Extracted data entries
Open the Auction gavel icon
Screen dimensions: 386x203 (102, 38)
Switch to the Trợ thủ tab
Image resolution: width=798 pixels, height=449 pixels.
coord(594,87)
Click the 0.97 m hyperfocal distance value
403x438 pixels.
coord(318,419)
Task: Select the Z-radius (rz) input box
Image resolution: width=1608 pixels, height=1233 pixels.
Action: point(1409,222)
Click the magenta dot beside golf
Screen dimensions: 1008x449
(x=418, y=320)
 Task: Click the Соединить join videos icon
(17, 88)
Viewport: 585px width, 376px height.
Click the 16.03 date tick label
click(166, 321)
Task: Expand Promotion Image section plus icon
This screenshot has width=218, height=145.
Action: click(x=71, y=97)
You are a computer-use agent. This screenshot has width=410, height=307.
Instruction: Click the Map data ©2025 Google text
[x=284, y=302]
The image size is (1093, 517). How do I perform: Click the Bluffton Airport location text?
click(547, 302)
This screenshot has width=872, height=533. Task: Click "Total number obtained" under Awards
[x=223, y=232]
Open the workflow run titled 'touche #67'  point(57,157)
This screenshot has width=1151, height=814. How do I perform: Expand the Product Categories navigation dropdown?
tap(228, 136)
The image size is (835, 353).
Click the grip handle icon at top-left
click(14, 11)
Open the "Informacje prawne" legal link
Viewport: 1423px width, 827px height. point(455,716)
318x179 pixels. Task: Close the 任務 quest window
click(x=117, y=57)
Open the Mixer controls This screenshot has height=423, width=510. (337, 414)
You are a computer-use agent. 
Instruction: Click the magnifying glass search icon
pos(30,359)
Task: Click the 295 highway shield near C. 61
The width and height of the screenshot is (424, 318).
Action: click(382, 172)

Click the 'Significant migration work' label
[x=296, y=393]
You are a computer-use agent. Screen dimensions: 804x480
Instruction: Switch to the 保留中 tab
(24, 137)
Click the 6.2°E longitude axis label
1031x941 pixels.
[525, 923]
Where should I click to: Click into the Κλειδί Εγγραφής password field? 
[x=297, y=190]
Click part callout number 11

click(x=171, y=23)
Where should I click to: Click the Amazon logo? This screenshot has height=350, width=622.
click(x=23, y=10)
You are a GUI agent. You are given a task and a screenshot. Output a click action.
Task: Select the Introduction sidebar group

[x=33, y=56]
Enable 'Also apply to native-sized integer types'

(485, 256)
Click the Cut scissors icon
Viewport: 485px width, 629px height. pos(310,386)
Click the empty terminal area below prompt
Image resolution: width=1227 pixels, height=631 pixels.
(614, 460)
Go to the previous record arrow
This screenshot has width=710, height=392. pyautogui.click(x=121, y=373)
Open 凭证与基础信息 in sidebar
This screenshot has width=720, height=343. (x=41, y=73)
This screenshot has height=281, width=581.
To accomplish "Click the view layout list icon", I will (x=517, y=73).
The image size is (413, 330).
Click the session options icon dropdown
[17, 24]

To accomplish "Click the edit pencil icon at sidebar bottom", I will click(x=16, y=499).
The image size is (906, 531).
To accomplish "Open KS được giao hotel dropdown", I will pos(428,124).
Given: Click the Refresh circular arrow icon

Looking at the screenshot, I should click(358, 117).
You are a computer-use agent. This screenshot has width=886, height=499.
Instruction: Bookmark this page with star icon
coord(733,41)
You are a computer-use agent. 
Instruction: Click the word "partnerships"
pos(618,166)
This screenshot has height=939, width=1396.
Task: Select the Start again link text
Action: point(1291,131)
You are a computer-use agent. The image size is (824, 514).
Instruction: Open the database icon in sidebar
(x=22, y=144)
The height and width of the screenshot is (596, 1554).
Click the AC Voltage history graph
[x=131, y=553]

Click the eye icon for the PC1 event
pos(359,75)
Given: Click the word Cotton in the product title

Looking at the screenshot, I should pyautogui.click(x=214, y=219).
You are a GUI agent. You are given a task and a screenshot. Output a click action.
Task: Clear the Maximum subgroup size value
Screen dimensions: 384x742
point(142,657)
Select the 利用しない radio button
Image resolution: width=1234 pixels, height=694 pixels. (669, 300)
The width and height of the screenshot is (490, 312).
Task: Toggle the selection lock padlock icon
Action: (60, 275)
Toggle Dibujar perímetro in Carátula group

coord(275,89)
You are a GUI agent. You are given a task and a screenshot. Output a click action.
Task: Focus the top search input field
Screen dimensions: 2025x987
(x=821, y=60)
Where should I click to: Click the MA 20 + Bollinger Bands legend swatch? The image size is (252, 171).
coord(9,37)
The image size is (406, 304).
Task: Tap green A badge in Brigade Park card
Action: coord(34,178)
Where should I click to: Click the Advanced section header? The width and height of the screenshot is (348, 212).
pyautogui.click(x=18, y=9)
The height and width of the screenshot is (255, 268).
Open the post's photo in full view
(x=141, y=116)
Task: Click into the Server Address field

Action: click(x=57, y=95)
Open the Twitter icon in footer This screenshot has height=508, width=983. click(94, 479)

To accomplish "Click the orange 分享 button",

> Required work
The entries above hold the needed span. Transcribe exactly the lines from the one with "The height and width of the screenshot is (596, 1554)." to the one with "The height and width of the screenshot is (255, 268).", both included.

> Written response
The height and width of the screenshot is (596, 1554).
Click the AC Voltage history graph
[x=131, y=553]

Click the eye icon for the PC1 event
pos(359,75)
Given: Click the word Cotton in the product title

Looking at the screenshot, I should pyautogui.click(x=214, y=219).
You are a GUI agent. You are given a task and a screenshot. Output a click action.
Task: Clear the Maximum subgroup size value
Screen dimensions: 384x742
point(142,657)
Select the 利用しない radio button
Image resolution: width=1234 pixels, height=694 pixels. (669, 300)
The width and height of the screenshot is (490, 312).
Task: Toggle the selection lock padlock icon
Action: (60, 275)
Toggle Dibujar perímetro in Carátula group

coord(275,89)
You are a GUI agent. You are given a task and a screenshot. Output a click action.
Task: Focus the top search input field
Screen dimensions: 2025x987
(x=821, y=60)
Where should I click to: Click the MA 20 + Bollinger Bands legend swatch? The image size is (252, 171).
coord(9,37)
The image size is (406, 304).
Task: Tap green A badge in Brigade Park card
Action: coord(34,178)
Where should I click to: Click the Advanced section header? The width and height of the screenshot is (348, 212).
pyautogui.click(x=18, y=9)
The height and width of the screenshot is (255, 268).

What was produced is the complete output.